= Directions for this task =
Copy out every row below, word for word and without any change.

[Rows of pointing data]
·····
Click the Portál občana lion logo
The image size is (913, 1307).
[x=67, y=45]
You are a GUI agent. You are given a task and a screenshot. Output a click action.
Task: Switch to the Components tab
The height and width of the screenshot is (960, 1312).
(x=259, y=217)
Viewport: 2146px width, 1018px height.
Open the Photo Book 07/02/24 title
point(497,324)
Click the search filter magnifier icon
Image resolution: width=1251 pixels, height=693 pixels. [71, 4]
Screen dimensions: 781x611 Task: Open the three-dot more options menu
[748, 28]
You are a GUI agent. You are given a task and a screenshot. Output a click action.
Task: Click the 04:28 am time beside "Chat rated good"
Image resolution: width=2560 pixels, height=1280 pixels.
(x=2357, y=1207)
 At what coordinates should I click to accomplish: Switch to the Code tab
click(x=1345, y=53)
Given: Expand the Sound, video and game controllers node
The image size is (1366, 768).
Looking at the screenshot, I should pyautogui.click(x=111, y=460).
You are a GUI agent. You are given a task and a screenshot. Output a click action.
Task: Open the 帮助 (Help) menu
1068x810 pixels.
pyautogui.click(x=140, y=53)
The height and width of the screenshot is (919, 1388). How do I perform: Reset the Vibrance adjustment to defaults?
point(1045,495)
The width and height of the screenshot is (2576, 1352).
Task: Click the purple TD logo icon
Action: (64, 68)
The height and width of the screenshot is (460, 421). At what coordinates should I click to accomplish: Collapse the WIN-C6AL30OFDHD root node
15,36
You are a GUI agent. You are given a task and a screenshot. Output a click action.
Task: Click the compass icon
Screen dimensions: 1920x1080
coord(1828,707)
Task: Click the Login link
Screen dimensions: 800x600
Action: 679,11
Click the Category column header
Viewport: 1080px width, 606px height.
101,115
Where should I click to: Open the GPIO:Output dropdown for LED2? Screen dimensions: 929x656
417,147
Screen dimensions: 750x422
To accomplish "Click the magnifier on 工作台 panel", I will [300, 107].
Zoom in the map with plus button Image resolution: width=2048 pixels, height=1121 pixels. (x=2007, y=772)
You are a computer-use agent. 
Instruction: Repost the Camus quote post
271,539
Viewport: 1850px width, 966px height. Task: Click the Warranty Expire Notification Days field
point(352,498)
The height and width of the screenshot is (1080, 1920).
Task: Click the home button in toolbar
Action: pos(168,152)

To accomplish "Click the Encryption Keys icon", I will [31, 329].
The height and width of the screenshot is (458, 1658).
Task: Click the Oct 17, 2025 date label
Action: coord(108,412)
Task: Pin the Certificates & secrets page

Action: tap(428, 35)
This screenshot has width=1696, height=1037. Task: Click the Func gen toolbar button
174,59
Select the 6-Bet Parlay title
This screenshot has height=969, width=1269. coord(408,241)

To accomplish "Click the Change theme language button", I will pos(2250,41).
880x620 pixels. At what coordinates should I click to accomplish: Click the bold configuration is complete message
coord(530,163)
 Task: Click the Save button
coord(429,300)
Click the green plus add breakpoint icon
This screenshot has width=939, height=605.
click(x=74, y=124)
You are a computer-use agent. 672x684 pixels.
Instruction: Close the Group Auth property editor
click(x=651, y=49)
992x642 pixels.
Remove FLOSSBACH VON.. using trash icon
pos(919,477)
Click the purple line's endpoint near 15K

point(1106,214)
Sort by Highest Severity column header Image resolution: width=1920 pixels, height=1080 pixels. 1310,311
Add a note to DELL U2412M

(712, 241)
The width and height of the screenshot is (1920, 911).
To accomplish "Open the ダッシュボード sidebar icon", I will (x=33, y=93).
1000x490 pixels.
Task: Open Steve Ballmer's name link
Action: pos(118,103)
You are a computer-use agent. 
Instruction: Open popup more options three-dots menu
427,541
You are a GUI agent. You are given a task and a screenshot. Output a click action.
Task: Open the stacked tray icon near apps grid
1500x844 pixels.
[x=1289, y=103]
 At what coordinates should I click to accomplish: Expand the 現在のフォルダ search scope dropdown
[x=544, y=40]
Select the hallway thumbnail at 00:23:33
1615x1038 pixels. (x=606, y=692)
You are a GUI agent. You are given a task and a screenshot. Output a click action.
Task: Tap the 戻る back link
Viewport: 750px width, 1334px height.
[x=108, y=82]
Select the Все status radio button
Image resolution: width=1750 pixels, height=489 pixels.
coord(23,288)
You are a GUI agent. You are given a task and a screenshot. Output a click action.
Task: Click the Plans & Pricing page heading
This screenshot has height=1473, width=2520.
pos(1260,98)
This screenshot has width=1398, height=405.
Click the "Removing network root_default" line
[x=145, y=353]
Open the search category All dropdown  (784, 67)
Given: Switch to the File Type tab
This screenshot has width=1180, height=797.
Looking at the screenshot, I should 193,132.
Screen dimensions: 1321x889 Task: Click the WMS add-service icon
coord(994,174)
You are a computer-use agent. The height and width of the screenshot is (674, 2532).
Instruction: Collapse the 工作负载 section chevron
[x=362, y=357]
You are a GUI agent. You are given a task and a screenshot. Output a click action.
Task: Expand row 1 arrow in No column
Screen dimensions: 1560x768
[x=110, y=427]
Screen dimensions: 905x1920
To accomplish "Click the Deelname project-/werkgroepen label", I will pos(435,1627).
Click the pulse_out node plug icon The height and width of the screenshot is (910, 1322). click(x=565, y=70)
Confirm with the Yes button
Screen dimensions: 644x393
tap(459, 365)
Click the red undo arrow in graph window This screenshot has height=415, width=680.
·····
= Written response =
Click the Portál občana lion logo
The image size is (913, 1307).
[x=67, y=45]
You are a GUI agent. You are given a task and a screenshot. Output a click action.
Task: Switch to the Components tab
The height and width of the screenshot is (960, 1312).
(x=259, y=217)
Viewport: 2146px width, 1018px height.
Open the Photo Book 07/02/24 title
point(497,324)
Click the search filter magnifier icon
Image resolution: width=1251 pixels, height=693 pixels. [71, 4]
Screen dimensions: 781x611 Task: Open the three-dot more options menu
[748, 28]
You are a GUI agent. You are given a task and a screenshot. Output a click action.
Task: Click the 04:28 am time beside "Chat rated good"
Image resolution: width=2560 pixels, height=1280 pixels.
(x=2357, y=1207)
 At what coordinates should I click to accomplish: Switch to the Code tab
click(x=1345, y=53)
Given: Expand the Sound, video and game controllers node
The image size is (1366, 768).
Looking at the screenshot, I should pyautogui.click(x=111, y=460).
You are a GUI agent. You are given a task and a screenshot. Output a click action.
Task: Open the 帮助 (Help) menu
1068x810 pixels.
pyautogui.click(x=140, y=53)
The height and width of the screenshot is (919, 1388). How do I perform: Reset the Vibrance adjustment to defaults?
point(1045,495)
The width and height of the screenshot is (2576, 1352).
Task: Click the purple TD logo icon
Action: (64, 68)
The height and width of the screenshot is (460, 421). At what coordinates should I click to accomplish: Collapse the WIN-C6AL30OFDHD root node
15,36
You are a GUI agent. You are given a task and a screenshot. Output a click action.
Task: Click the compass icon
Screen dimensions: 1920x1080
coord(1828,707)
Task: Click the Login link
Screen dimensions: 800x600
Action: 679,11
Click the Category column header
Viewport: 1080px width, 606px height.
101,115
Where should I click to: Open the GPIO:Output dropdown for LED2? Screen dimensions: 929x656
417,147
Screen dimensions: 750x422
To accomplish "Click the magnifier on 工作台 panel", I will [300, 107].
Zoom in the map with plus button Image resolution: width=2048 pixels, height=1121 pixels. (x=2007, y=772)
You are a computer-use agent. 
Instruction: Repost the Camus quote post
271,539
Viewport: 1850px width, 966px height. Task: Click the Warranty Expire Notification Days field
point(352,498)
The height and width of the screenshot is (1080, 1920).
Task: Click the home button in toolbar
Action: pos(168,152)

To accomplish "Click the Encryption Keys icon", I will [31, 329].
The height and width of the screenshot is (458, 1658).
Task: Click the Oct 17, 2025 date label
Action: coord(108,412)
Task: Pin the Certificates & secrets page

Action: tap(428, 35)
This screenshot has width=1696, height=1037. Task: Click the Func gen toolbar button
174,59
Select the 6-Bet Parlay title
This screenshot has height=969, width=1269. coord(408,241)

To accomplish "Click the Change theme language button", I will pos(2250,41).
880x620 pixels. At what coordinates should I click to accomplish: Click the bold configuration is complete message
coord(530,163)
 Task: Click the Save button
coord(429,300)
Click the green plus add breakpoint icon
This screenshot has width=939, height=605.
click(x=74, y=124)
You are a computer-use agent. 672x684 pixels.
Instruction: Close the Group Auth property editor
click(x=651, y=49)
992x642 pixels.
Remove FLOSSBACH VON.. using trash icon
pos(919,477)
Click the purple line's endpoint near 15K

point(1106,214)
Sort by Highest Severity column header Image resolution: width=1920 pixels, height=1080 pixels. 1310,311
Add a note to DELL U2412M

(712, 241)
The width and height of the screenshot is (1920, 911).
To accomplish "Open the ダッシュボード sidebar icon", I will (x=33, y=93).
1000x490 pixels.
Task: Open Steve Ballmer's name link
Action: pos(118,103)
You are a computer-use agent. 
Instruction: Open popup more options three-dots menu
427,541
You are a GUI agent. You are given a task and a screenshot. Output a click action.
Task: Open the stacked tray icon near apps grid
1500x844 pixels.
[x=1289, y=103]
 At what coordinates should I click to accomplish: Expand the 現在のフォルダ search scope dropdown
[x=544, y=40]
Select the hallway thumbnail at 00:23:33
1615x1038 pixels. (x=606, y=692)
You are a GUI agent. You are given a task and a screenshot. Output a click action.
Task: Tap the 戻る back link
Viewport: 750px width, 1334px height.
[x=108, y=82]
Select the Все status radio button
Image resolution: width=1750 pixels, height=489 pixels.
coord(23,288)
You are a GUI agent. You are given a task and a screenshot. Output a click action.
Task: Click the Plans & Pricing page heading
This screenshot has height=1473, width=2520.
pos(1260,98)
This screenshot has width=1398, height=405.
Click the "Removing network root_default" line
[x=145, y=353]
Open the search category All dropdown  (784, 67)
Given: Switch to the File Type tab
This screenshot has width=1180, height=797.
Looking at the screenshot, I should 193,132.
Screen dimensions: 1321x889 Task: Click the WMS add-service icon
coord(994,174)
You are a computer-use agent. The height and width of the screenshot is (674, 2532).
Instruction: Collapse the 工作负载 section chevron
[x=362, y=357]
You are a GUI agent. You are given a task and a screenshot. Output a click action.
Task: Expand row 1 arrow in No column
Screen dimensions: 1560x768
[x=110, y=427]
Screen dimensions: 905x1920
To accomplish "Click the Deelname project-/werkgroepen label", I will pos(435,1627).
Click the pulse_out node plug icon The height and width of the screenshot is (910, 1322). click(x=565, y=70)
Confirm with the Yes button
Screen dimensions: 644x393
tap(459, 365)
Click the red undo arrow in graph window This screenshot has height=415, width=680.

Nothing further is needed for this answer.